- Task statement
Among the records that follow, find each line holding the word "resolution" and copy it.

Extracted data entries
▬▬▬▬▬▬▬▬▬▬

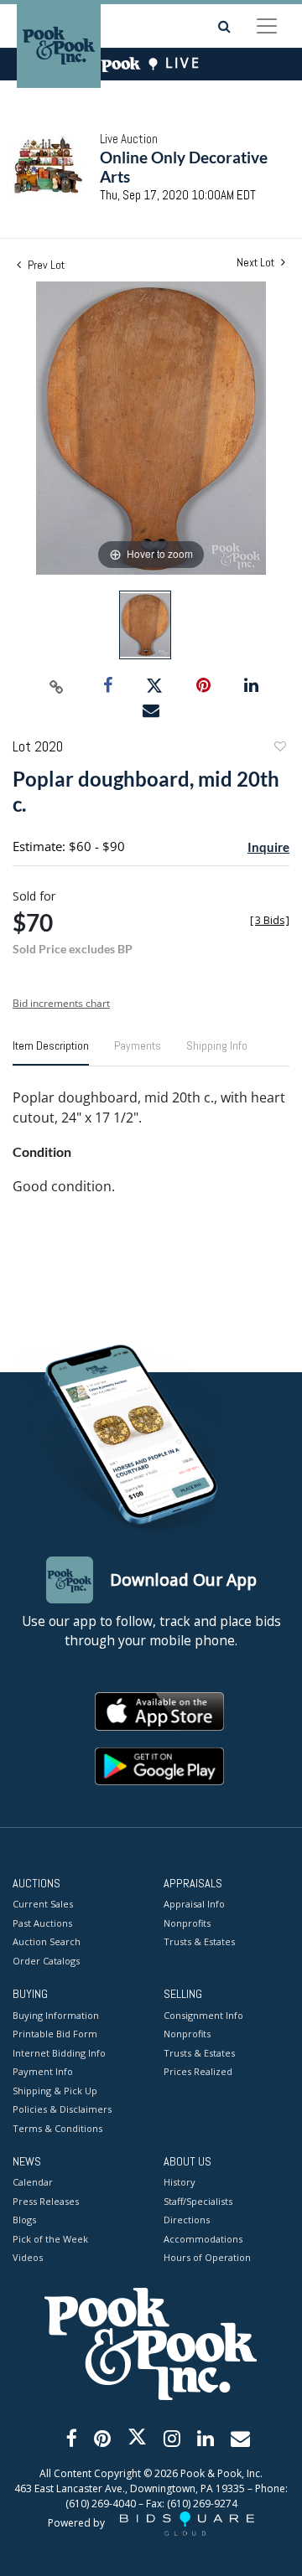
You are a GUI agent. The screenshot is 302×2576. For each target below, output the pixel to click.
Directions (187, 2219)
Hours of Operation (207, 2257)
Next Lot (257, 263)
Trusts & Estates (199, 1941)
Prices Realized (198, 2071)
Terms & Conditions (57, 2128)
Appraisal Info (194, 1903)
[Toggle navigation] (266, 26)
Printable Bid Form (55, 2033)
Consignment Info (203, 2015)
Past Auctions (42, 1923)
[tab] (51, 1052)
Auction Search (47, 1941)
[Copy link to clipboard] (57, 686)
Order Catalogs (46, 1960)
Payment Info (43, 2071)
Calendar (33, 2182)
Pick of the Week (50, 2239)
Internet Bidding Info (59, 2053)
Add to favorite (279, 748)
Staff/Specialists (198, 2201)
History (179, 2182)
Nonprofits (187, 1923)
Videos (28, 2257)
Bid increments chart (61, 1003)
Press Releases (46, 2201)
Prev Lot (45, 264)
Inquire (268, 846)
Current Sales (43, 1903)
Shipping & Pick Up (55, 2090)
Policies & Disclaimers (62, 2109)
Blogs (24, 2219)
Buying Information (56, 2015)
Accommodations (203, 2239)
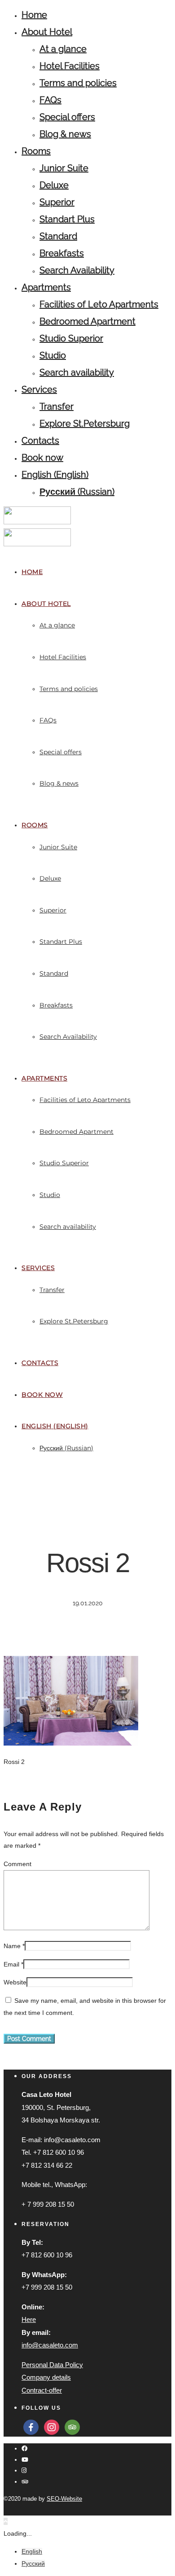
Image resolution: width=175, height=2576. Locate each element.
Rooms (36, 151)
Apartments (46, 287)
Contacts (40, 440)
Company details (46, 2377)
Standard (58, 236)
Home (34, 14)
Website (15, 1982)
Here (29, 2319)
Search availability (76, 372)
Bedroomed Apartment (87, 321)
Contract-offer (42, 2390)
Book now (42, 457)
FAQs (50, 100)
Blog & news (65, 134)
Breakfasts (61, 253)
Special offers (67, 117)
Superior (56, 202)
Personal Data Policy (52, 2365)
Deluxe (54, 185)
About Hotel (47, 31)
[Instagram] (24, 2470)
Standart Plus (67, 219)
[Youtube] (25, 2459)
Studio (52, 355)
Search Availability (76, 270)
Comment (17, 1863)
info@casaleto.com (50, 2345)
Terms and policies (78, 83)
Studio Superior (71, 338)
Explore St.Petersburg (84, 423)
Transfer (56, 406)
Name (12, 1945)
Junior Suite (63, 168)
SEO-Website (64, 2498)
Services (39, 389)
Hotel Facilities (69, 66)
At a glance (63, 48)
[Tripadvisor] (25, 2481)
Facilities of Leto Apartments (98, 304)
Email (11, 1964)
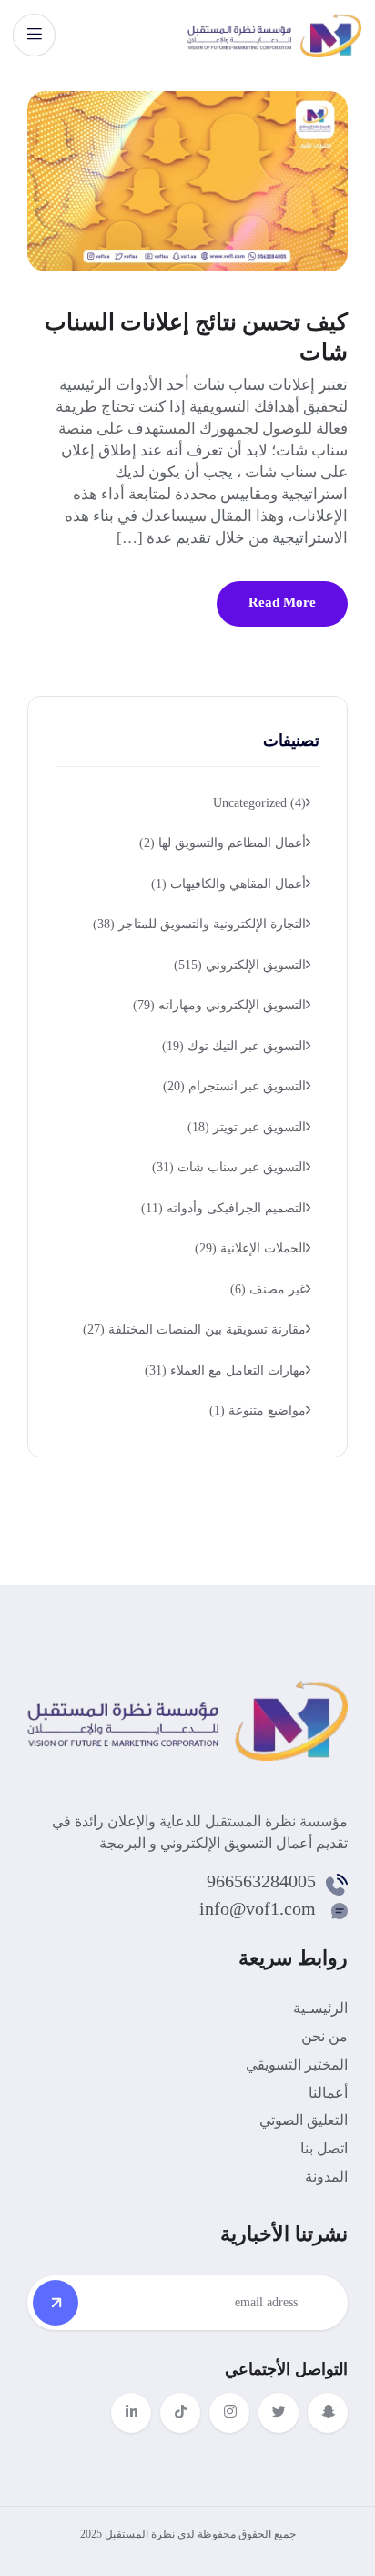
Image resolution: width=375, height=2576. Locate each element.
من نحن (324, 2036)
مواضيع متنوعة (257, 1410)
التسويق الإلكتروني (240, 965)
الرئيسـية (320, 2008)
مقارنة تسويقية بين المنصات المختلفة (194, 1329)
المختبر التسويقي (297, 2064)
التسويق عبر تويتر (247, 1127)
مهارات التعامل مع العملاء (225, 1370)
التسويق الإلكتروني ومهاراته (219, 1005)
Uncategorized (259, 803)
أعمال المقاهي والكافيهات (228, 884)
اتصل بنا (324, 2148)
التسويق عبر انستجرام (234, 1086)
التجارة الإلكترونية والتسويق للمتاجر (199, 924)
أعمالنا (328, 2093)
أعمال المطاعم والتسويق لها (222, 843)
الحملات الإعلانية (250, 1248)
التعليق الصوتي (303, 2120)
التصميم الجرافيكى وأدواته (223, 1208)
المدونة (326, 2176)
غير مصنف (268, 1289)
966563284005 (261, 1881)
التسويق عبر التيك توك (234, 1046)
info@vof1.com (257, 1908)
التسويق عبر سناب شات (229, 1167)
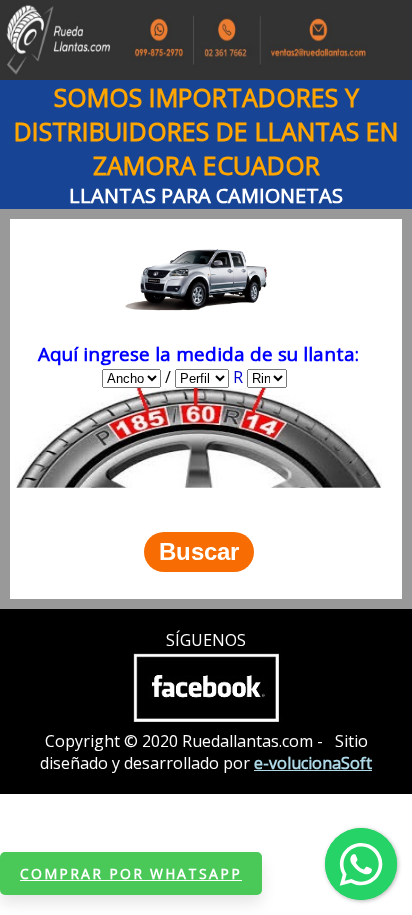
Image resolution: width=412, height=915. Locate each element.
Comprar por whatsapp (131, 873)
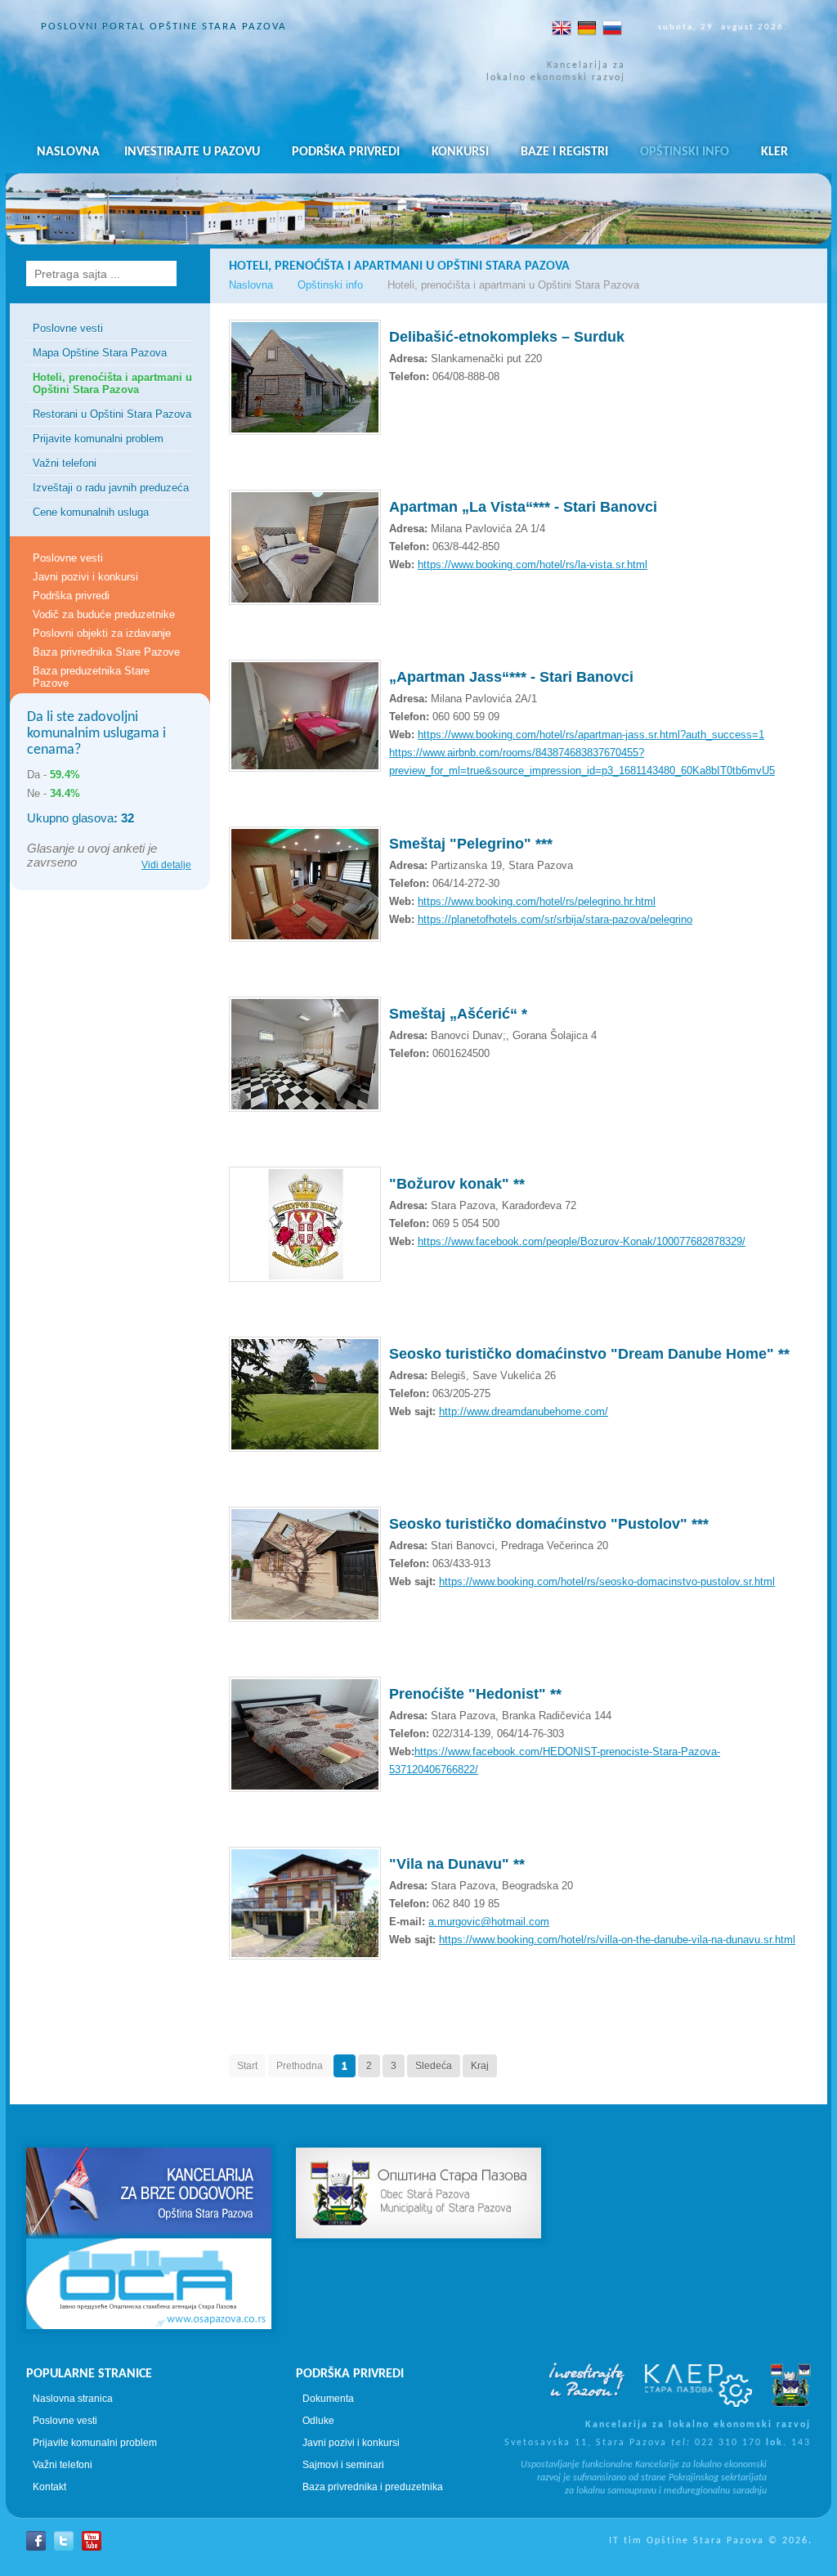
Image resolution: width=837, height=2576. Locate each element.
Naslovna (68, 152)
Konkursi (460, 152)
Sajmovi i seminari (343, 2465)
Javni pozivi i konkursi (85, 577)
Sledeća (433, 2066)
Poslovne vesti (68, 328)
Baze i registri (564, 152)
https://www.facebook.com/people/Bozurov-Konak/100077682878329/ (581, 1241)
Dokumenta (328, 2398)
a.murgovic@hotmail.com (488, 1921)
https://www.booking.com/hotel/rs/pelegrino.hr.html (537, 901)
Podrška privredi (346, 152)
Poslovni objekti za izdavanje (102, 633)
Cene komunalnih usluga (91, 512)
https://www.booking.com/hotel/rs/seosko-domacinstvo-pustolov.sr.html (607, 1581)
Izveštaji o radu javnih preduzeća (111, 488)
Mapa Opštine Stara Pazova (100, 353)
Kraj (480, 2066)
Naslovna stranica (73, 2398)
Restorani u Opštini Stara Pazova (112, 414)
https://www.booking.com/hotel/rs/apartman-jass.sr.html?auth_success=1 (591, 734)
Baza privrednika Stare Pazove (106, 652)
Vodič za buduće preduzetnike (104, 614)
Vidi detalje (166, 865)
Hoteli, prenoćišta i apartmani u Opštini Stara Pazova (112, 383)
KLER (774, 152)
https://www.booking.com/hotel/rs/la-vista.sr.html (532, 564)
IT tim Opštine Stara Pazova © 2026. (710, 2541)
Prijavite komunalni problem (98, 438)
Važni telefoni (64, 463)
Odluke (318, 2420)
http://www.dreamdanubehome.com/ (523, 1411)
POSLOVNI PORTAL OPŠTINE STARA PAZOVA (164, 26)
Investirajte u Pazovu (192, 152)
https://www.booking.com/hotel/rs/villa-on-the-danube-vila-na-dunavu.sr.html (617, 1939)
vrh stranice (418, 2118)
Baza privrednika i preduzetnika (372, 2487)
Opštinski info (684, 152)
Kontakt (49, 2487)
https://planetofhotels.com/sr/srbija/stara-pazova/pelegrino (555, 919)
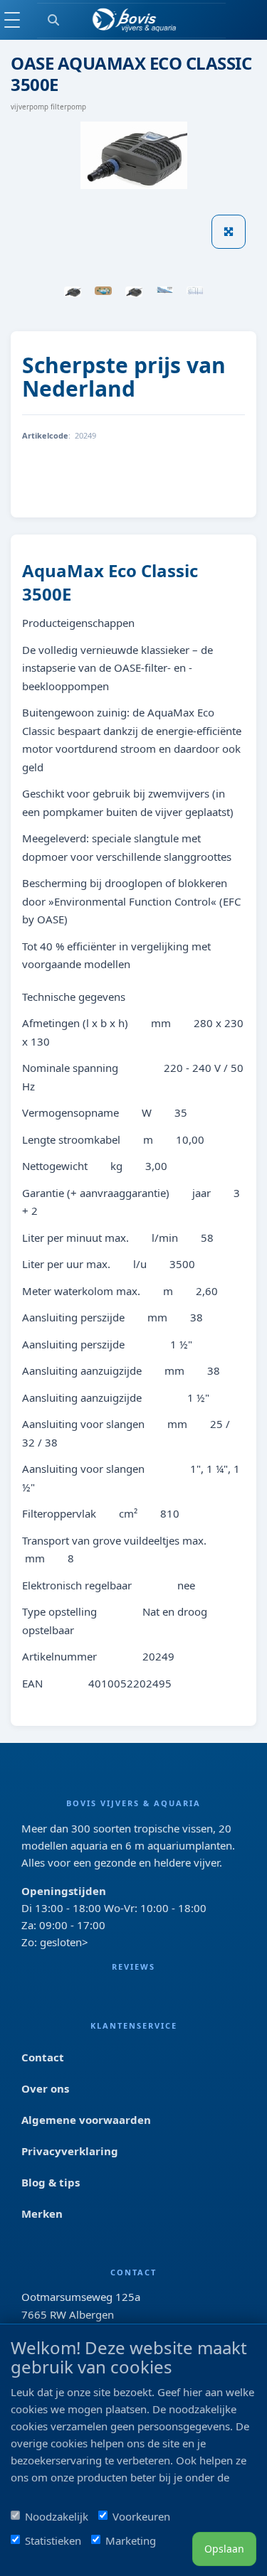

▬▬▬▬▬▬▬▬▬▬

- Task solution
Image resolution: width=175, height=2576. Locate each element.
Image resolution: width=375, height=2576. Locate each element.
Image resolution: width=412, height=915. Locate each element.
Image resolution: width=837, height=2576. Locate each element.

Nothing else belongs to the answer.